In this episode of Now that's Significant, we were joined by Paul Neto, co-founder and CMO of Measure Protocol. We discussed how most companies have big data gaps in their consumer data collection strategies, and how the company’s Retro solution is able to fill those gaps. We also discussed the importance of building trust with consumers, and the rich data-sharing that follows. We concluded by discussing why these different mobile data-collection methods are so important for businesses to incorporate into their data strategies.
Over the last two decades, the industry has held a lot of promise surrounding behavioral data. Paul shared that “the reality is that we haven’t been fully able to realize it or benefit from it at this time.” Specifically, representation of iOS (Apple’s operating system) users in the behavioral space has been largely missing. In fact, without access to iOS data, most organizations are actually missing behavioral data from about one billion people. Measure Protocol methodologies, such as Retro, allows access to comprehensive behavioral data, including iOS, engagement, mobile purchases, and in-app data.
“You have to look at some of the basic fundamentals of both your company and your technology, and try to build an ecosystem where data sharing just happens,” Paul says. “Once you find that magic zone with consumers, they actually want to share more data. Once you have a trust-based relationship, all of the sudden, very interesting things happen.” Paul shares that Measure Protocol does this by creating a privacy-first, fully permissioned environment for the community to share information.
Paul also talked about Retro’s recent win of the Market Research Society award for ‘Best Technology Innovation’ of 2022. “It was extremely exciting for us to get industry validation and recognition of the work that we’re doing. Retro is one of our approaches to collecting behavioral data,” Paul shared. Our approach also obtains longitudinal data. Paul explained, “what ends up happening if you have a lot of data density, and when you have it longitudinally…the overall quality of the data is much higher.”
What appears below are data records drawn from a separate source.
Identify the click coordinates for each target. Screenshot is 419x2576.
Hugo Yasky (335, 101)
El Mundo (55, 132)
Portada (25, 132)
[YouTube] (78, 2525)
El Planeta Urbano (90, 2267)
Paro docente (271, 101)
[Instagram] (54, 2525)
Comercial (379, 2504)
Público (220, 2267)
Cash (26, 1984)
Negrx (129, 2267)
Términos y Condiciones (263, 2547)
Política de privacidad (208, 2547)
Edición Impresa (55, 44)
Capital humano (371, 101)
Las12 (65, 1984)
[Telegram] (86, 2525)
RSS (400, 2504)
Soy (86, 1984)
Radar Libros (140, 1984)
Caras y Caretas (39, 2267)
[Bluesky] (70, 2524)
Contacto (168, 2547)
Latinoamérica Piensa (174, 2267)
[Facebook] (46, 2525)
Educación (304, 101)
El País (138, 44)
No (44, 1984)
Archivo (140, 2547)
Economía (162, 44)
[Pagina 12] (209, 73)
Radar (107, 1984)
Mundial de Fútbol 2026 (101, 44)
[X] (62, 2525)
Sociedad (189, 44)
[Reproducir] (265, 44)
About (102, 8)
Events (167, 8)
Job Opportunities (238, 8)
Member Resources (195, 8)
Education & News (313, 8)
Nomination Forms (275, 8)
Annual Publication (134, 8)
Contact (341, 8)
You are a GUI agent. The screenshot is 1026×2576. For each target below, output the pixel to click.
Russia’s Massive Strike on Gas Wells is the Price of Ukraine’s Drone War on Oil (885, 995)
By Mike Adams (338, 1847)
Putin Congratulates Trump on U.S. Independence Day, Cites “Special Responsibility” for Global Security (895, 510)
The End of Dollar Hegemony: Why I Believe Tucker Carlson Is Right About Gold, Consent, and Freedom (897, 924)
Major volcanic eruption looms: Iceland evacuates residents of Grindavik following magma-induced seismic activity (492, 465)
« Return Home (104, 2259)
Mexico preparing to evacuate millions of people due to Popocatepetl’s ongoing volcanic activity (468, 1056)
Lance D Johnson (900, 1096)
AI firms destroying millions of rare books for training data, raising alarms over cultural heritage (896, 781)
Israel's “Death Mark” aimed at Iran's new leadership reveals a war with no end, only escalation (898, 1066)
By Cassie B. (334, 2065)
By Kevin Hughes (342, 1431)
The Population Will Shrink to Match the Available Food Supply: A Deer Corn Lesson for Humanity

The data that they’ve collected, using Retro, was the basis of the company’s recent App Life report, showcasing various data pieces that have been collected. Some of the more surprising things that they found, shared Paul, is “despite what you’re hearing about ‘millions of [app] downloads,’ the average individual really only uses about 40 [apps] per week. If you expand that to a month, it’s actually closer to 90. So this starts to indicate that there’s a small number of apps that are core to an individual.”
So why is this type of data so important for businesses to incorporate into their data strategies? “We’ve overburdened surveys to be a proxy for behavioral data. It’s clear that just asking people what they did/what they bought/how much time they spend, just isn’t viable for accurate data. The world has become an app world; it’s become a mobile world. Because we are maxed out on time, everything comes down to engagement.” Paul concludes by saying, “app engagement to mobile engagement has been largely a black hole in the behavioral world, so this becomes increasingly more important to have some visibility into it. You just can’t ignore it anymore.”